‹ Cours familier de Littérature - Volume 07Chapitre 119 sur 182 · XV

XV

L'une des compagnes de Mireille découvre que la jeune fille des Micocoules a causé en secret avec Vincent, l'enfant aux pieds nus; on raille Mireille. Une matrone prend sa défense et raconte, pour les faire taire, aux médisantes une légende provençale qui fait rentrer la raillerie dans leurs bouches. Lisez cela.

«Il était un vieux pâtre, dit-elle; il avait passé toute sa vie seul et sauvage dans l'âpre _Lubéron_, gardant son troupeau. Enfin, sentant son corps de fer ployer vers le cimetière, il voulut, comme c'était son devoir, se confesser à l'ermite de Saint-Eucher.»
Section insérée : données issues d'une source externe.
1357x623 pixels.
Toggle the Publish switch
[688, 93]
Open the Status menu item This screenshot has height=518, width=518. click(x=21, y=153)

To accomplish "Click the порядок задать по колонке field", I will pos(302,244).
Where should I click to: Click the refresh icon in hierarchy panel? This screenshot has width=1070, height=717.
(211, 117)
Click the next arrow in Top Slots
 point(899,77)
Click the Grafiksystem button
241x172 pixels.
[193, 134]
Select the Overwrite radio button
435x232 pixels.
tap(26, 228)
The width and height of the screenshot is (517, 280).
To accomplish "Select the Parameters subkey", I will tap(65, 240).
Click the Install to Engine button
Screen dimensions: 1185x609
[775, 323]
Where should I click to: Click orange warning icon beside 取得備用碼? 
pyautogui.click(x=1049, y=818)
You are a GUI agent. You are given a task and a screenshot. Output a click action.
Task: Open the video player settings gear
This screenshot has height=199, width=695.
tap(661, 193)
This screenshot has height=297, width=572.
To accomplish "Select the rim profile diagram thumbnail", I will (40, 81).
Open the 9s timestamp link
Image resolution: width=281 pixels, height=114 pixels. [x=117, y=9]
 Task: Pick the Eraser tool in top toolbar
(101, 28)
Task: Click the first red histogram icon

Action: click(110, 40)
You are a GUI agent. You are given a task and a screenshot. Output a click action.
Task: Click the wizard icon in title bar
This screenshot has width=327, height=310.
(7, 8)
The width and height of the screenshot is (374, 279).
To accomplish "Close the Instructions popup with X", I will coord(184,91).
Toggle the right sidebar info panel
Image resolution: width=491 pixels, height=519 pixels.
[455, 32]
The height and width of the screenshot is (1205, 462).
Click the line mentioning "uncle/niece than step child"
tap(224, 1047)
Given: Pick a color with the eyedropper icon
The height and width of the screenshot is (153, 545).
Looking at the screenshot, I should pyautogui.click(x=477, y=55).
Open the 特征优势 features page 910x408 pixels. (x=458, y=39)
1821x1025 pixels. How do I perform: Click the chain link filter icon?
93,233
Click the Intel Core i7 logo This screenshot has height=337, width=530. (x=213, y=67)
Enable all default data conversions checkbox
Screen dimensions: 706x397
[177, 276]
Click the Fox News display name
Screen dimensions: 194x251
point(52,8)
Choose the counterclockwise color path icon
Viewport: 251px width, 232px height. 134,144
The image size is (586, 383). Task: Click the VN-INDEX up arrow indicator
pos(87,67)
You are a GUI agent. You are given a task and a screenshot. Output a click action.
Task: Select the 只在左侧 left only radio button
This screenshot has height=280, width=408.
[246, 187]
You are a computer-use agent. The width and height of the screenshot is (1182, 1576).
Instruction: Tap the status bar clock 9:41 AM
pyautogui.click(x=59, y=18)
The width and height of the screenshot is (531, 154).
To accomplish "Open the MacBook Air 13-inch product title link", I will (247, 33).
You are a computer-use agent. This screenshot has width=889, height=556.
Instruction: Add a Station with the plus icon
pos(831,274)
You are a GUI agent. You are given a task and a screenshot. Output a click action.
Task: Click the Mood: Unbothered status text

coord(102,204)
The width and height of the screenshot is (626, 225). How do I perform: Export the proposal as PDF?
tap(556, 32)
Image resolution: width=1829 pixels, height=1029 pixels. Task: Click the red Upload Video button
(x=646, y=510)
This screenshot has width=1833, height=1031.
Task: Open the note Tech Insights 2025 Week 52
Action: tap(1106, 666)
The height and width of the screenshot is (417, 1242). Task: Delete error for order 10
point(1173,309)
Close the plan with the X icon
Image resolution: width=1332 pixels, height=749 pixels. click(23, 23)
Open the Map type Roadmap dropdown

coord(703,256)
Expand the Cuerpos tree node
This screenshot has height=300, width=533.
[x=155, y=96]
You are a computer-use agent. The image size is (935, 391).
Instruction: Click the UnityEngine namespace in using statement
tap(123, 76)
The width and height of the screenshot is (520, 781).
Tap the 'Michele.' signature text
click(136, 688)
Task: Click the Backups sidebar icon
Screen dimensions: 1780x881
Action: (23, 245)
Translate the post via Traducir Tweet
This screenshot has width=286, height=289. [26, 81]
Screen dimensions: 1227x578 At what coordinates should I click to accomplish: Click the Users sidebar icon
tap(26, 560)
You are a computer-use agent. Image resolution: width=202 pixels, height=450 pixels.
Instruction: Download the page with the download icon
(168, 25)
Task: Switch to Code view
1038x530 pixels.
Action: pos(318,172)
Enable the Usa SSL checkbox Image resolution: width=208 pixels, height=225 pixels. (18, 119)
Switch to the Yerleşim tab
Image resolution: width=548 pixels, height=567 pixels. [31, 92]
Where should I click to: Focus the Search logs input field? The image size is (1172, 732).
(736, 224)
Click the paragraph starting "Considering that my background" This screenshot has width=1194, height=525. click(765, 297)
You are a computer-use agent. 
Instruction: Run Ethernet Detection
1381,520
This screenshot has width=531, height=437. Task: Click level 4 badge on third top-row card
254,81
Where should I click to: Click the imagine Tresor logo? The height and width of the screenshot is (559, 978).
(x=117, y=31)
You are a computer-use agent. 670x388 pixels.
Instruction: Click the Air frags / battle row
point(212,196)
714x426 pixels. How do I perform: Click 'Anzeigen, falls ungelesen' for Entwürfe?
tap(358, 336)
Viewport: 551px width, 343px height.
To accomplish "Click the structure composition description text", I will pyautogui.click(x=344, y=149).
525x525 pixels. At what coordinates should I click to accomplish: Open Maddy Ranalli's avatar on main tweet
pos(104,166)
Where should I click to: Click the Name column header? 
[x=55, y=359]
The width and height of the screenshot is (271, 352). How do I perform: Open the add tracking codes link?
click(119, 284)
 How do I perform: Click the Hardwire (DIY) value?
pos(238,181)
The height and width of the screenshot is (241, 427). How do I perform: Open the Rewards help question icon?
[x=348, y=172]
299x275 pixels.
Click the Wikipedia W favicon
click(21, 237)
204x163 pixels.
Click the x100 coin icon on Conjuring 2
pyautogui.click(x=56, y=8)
Il avait tout oublié dans son isolement, depuis ses premières Pâques jusqu'à ses prières. De sa cabane il monta donc à l'ermitage, et, devant l'ermite, il s'agenouilla, courbant le front à terre.

«De quoi vous accusez-vous, mon frère?» dit le chapelain. «Hélas! répondit le vieillard, voici ce dont je m'accuse: Une fois, dans mon troupeau, une bergeronnette, qui est un oiseau ami des bergers, voletait... Par malheur je tuai avec un caillou la pauvre hoche-queue!»

«S'il ne le fait à dessein cet homme doit être idiot, pensa l'ermite... Et aussitôt, brisant la confession»: Allez suspendre à cette perche, lui dit-il en étudiant son visage, votre manteau; car je vais maintenant, mon frère, vous donner la sainte absolution.»

«La perche que le prêtre, afin de l'éprouver, lui montrait, était un rayon de soleil qui tombait obliquement dans la chapelle. De son manteau le bon vieux pâtre se décharge, et, crédule, en l'air le jette... Et le manteau resta suspendu au rayon éclatant.»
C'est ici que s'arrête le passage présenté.